Department of Mathematics

April 22, 2013

Pennsylvania State University

K-12 Outreach

Since 1996 I have been working with Dr. Michael Poliakoff, Deputy Secretary of Education in the Commonwealth of Pennsylvania, on a variety of projects to improve mathematics teaching in Pennsylvania. I have served as a resource person for the Governor's Institute for Mathematics Education and other panels and boards.

Scholarly Outreach

I have done a lot to bring my research area, mathematical logic and foundations of mathematics, to the public. My expository article Logic and Mathematics is intended for the general reader and will soon be published by the Book-of-the-Month Club. My recently published book Subsystems of Second Order Arithmetic is widely regarded as a milestone in foundations of mathematics. I run the Penn State Logic Seminar. Since 1997 I have been running the FOM list, an important scholarly resource in foundations of mathematics. This mailing list is very active, with more than 400 subscribers including some of the best known researchers. In March 2000 I did a talk-radio interview on Gödel's theorem for the Prodos radio show in Melbourne, Australia.

Computer System

On the Penn State Mathematics Department computer system, I maintain some important user software including TeX/LaTeX, Emacs, and foreign language software. I have also helped to develop an extensive on-line User's Guide.

Teaching

I am a committed and dedicated teacher of mathematics. I especially enjoy teaching calculus classes, and I believe I am successful in communicating my high enthusiasm for the subject. For several years I was the coordinator of approximately 10 sections of one of our calculus courses, Math 230.

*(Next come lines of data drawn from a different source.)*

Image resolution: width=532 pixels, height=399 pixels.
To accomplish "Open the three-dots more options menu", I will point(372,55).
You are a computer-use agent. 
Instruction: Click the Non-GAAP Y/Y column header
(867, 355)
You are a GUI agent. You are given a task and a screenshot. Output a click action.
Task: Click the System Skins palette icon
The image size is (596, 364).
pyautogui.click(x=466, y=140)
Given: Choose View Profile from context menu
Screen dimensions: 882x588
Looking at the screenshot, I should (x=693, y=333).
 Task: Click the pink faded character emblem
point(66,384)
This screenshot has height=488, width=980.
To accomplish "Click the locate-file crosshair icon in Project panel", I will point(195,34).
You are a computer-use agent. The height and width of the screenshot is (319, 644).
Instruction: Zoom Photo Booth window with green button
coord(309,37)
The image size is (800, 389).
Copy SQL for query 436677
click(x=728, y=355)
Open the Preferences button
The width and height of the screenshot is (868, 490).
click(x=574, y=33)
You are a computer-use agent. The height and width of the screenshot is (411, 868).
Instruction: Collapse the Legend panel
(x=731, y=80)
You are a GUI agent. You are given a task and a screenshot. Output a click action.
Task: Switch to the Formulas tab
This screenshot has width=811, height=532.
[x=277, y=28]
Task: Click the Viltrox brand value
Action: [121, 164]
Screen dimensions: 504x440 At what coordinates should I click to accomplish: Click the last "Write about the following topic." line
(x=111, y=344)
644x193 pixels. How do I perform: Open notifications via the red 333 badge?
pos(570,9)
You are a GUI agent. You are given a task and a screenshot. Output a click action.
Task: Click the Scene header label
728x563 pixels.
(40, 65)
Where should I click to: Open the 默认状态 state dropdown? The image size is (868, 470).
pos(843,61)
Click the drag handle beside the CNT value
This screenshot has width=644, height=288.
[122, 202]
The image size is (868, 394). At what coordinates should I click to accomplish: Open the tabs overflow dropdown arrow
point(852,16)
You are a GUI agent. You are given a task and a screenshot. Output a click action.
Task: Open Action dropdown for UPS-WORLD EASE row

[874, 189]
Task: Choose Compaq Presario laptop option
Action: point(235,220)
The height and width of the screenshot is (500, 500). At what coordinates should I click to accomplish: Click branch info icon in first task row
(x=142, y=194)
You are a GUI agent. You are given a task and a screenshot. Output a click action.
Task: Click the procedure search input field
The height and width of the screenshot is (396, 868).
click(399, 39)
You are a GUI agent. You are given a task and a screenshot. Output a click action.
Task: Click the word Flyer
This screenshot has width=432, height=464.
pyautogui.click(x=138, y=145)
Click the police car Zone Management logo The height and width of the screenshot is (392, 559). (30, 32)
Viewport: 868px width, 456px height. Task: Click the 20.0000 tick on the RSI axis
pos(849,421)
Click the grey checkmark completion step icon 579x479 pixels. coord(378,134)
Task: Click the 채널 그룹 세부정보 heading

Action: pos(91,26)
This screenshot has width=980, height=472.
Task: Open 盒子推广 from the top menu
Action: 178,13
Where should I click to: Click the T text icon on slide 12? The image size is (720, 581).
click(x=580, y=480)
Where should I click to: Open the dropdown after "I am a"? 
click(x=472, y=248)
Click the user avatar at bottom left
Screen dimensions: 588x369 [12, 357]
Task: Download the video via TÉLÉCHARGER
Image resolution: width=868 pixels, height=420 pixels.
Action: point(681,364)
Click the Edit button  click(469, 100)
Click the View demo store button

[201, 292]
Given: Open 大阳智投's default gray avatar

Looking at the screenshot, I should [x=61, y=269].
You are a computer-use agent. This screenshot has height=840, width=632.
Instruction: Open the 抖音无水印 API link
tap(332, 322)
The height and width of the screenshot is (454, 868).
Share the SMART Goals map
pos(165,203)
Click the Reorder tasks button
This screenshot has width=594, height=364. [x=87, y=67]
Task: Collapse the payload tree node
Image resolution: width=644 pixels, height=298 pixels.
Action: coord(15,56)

I routinely make my lecture notes and other class materials available on the web. Over the last few years I have developed a graph theory course, wherein I use the Maple symbolic mathematics package for demonstrations and projects in our web-enabled classrooms. I have also used a web-enabled classroom to teach an advanced graduate topics course on lambda calculus and the theory of programming languages.

Because the Department of Mathematics at Penn State University is very large and diverse, the majority of my advanced undergraduate teaching and all of my graduate teaching has been in the area of my research specialty, mathematical logic and foundations of mathematics. However, I am also quite able and happy to teach courses in many other areas of mathematics, including any standard undergraduate and beginning graduate course. I would particularly welcome opportunities to teach courses in calculus, ordinary and partial differential equations, differential geometry, algebra, combinatorics, computational complexity, and formal languages.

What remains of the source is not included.